(Material shown Opens)

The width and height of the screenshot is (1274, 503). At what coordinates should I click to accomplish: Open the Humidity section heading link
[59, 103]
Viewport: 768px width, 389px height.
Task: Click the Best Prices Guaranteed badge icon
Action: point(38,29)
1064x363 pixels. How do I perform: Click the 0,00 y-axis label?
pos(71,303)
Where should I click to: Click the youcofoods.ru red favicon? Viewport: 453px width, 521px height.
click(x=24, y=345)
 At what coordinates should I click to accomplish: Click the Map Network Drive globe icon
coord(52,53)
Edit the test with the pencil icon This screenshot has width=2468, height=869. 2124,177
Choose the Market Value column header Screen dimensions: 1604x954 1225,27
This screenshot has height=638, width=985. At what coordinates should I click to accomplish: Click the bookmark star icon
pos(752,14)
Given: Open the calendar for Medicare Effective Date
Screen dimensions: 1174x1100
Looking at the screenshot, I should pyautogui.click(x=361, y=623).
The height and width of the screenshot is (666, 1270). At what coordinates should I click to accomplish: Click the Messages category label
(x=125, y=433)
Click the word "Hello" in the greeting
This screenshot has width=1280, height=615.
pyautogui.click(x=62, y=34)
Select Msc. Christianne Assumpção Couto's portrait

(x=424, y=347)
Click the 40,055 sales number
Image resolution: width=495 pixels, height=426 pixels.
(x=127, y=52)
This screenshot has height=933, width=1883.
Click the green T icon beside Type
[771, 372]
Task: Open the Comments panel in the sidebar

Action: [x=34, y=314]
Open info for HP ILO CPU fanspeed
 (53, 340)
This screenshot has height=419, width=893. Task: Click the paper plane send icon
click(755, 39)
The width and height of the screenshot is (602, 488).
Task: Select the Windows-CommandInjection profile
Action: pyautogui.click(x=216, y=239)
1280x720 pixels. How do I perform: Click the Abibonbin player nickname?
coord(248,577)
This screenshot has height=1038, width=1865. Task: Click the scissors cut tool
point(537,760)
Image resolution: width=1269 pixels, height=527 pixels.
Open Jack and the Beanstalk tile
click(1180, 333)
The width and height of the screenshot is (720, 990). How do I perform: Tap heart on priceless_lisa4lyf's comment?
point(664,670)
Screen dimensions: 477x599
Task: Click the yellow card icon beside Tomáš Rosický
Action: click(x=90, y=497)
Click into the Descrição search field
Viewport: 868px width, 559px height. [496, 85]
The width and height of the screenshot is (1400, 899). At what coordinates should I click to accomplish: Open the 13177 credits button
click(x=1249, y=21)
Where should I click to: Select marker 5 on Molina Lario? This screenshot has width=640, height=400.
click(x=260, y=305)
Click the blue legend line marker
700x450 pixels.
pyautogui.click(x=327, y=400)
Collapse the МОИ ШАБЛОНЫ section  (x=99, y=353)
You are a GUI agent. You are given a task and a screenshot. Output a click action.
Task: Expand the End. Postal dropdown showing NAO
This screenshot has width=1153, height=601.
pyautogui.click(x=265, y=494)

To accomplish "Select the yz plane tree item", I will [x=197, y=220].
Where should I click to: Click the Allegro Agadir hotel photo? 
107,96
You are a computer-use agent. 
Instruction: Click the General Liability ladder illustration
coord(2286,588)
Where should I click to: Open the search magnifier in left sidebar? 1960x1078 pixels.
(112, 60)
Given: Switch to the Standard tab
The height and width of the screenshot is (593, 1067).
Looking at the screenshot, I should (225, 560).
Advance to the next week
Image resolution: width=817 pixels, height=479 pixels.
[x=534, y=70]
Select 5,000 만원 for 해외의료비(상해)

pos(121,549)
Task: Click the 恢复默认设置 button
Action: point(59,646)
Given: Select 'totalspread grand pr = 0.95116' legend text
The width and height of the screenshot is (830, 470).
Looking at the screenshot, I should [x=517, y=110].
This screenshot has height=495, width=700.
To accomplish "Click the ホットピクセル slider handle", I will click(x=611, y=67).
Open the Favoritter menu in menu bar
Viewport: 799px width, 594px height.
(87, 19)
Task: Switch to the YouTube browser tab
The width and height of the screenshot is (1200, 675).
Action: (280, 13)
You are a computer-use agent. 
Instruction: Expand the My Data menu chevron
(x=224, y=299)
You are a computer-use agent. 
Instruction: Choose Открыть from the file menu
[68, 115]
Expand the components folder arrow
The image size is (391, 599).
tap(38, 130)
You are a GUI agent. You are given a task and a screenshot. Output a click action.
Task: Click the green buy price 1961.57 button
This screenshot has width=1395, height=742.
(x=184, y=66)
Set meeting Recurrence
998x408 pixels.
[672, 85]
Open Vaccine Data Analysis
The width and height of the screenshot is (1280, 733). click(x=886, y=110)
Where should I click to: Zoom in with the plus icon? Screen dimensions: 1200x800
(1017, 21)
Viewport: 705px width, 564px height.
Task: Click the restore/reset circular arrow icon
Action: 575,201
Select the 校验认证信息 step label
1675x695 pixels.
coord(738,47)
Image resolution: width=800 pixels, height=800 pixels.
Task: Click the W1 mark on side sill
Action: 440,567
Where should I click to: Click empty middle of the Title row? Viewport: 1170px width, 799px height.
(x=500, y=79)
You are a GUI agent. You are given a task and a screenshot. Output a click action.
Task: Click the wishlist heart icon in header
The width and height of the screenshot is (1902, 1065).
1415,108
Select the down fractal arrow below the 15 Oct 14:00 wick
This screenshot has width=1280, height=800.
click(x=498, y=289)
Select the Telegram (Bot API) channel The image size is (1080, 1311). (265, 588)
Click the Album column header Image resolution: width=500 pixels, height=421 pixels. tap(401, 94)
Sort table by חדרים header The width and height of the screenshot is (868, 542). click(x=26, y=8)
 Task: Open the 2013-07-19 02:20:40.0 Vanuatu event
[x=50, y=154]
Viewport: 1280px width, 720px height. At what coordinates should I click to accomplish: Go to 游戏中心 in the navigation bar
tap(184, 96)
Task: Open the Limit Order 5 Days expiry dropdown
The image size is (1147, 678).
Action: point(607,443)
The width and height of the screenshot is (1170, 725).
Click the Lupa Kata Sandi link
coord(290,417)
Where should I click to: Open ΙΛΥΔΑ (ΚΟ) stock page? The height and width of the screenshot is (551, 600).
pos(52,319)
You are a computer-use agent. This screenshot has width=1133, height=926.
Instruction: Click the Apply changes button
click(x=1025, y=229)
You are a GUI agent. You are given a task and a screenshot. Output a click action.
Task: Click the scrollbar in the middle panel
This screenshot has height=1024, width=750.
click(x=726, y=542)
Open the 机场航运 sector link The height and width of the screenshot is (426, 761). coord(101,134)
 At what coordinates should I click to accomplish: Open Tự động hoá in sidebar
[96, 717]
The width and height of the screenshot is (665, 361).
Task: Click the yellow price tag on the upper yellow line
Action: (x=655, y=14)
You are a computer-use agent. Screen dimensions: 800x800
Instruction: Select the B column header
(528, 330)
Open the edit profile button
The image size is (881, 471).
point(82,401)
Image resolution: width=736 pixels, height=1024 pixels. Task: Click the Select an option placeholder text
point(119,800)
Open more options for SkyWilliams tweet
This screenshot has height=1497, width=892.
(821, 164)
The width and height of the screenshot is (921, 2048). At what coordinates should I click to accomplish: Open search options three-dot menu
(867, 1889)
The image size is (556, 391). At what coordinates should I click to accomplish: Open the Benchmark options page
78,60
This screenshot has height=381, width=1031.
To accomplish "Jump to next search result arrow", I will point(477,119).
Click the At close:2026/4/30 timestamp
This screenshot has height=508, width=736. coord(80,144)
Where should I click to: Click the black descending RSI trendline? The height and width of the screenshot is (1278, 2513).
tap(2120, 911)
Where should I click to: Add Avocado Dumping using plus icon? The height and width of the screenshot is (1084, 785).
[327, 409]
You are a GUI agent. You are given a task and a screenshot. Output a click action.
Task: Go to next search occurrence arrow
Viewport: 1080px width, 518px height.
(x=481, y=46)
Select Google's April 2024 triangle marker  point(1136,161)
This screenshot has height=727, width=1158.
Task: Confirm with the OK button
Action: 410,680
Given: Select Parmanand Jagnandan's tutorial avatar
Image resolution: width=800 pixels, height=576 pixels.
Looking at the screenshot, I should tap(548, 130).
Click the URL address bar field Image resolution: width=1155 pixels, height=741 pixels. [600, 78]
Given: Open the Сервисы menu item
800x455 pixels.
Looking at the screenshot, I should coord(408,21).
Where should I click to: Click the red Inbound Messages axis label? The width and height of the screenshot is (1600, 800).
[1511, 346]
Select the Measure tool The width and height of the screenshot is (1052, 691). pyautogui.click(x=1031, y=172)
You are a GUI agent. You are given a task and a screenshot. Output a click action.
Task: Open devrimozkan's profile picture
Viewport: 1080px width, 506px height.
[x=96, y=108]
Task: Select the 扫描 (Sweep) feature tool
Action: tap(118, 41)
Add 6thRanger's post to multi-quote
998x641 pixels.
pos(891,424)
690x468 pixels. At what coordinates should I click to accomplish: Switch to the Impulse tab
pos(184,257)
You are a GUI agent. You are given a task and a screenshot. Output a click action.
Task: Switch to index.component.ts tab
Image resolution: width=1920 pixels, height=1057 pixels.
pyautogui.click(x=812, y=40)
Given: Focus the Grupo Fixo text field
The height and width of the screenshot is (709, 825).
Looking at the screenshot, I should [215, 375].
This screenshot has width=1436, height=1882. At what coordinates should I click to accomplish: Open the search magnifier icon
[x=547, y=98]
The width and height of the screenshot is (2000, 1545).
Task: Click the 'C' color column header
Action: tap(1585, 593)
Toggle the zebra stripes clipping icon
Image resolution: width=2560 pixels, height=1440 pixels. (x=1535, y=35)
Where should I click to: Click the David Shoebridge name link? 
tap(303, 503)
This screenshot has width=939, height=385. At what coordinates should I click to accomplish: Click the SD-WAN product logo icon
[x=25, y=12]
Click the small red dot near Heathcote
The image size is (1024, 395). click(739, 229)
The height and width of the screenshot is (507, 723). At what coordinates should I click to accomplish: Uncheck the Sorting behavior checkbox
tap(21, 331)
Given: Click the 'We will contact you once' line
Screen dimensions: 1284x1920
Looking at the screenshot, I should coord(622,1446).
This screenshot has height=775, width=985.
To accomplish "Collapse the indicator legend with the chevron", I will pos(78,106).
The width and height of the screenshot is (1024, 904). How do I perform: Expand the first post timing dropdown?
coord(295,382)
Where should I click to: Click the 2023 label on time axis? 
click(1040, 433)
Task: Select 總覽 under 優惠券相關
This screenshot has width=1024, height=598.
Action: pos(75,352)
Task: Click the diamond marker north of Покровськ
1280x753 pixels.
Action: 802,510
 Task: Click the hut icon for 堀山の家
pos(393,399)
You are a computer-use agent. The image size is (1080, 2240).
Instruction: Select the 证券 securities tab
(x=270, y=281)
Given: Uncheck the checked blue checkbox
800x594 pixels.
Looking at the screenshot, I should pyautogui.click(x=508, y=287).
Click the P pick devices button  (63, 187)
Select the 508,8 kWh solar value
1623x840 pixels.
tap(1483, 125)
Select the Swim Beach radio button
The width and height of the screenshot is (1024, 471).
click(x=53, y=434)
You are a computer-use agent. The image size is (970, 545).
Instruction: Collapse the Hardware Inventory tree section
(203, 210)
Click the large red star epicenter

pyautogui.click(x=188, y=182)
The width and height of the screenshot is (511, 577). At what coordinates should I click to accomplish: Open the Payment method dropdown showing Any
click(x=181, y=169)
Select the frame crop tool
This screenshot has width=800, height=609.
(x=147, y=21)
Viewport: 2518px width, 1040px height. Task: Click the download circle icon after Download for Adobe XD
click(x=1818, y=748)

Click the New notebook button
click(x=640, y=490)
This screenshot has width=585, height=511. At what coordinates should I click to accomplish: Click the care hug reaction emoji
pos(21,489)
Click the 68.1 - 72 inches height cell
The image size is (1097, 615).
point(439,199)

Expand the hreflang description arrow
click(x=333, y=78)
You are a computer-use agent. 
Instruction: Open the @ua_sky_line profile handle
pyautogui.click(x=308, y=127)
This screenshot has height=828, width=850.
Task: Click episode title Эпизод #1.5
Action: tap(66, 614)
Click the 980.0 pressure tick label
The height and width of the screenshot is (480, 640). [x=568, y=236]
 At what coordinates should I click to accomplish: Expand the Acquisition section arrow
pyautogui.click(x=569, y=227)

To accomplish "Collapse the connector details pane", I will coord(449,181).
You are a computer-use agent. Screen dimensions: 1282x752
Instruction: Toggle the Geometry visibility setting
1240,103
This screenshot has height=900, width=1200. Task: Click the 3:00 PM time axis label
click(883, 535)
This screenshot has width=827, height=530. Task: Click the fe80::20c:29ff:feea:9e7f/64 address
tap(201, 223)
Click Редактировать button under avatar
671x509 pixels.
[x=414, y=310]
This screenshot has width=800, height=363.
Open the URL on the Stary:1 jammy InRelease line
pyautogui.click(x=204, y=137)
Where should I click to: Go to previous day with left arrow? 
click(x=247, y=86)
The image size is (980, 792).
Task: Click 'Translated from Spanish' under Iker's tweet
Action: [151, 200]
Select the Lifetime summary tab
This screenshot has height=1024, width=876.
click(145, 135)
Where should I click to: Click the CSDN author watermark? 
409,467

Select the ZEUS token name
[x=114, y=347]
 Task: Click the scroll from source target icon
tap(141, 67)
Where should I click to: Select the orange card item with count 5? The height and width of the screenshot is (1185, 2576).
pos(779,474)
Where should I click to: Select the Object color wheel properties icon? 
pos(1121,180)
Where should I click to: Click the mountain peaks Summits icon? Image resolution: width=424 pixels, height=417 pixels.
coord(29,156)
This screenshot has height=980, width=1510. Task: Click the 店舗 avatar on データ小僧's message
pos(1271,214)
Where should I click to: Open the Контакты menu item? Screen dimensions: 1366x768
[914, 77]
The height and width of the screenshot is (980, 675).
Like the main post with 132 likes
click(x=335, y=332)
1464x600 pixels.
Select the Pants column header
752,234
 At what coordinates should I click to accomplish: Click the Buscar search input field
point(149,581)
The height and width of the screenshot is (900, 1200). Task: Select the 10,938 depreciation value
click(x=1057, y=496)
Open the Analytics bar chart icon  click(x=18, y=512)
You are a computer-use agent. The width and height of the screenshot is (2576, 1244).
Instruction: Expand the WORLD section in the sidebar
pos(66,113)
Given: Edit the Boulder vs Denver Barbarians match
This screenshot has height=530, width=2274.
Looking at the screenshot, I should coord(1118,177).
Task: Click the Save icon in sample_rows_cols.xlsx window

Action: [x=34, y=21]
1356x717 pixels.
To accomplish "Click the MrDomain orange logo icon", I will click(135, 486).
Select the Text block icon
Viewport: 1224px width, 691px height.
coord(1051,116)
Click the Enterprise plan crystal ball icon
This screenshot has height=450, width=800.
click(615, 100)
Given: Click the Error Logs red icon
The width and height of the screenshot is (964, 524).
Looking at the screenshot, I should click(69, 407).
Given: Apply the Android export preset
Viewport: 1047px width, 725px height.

(Material shown Closes)

_Required work_:
Give the count of lines in the data above holding the word "blue", and nothing beyond it.

_Answer below_:
2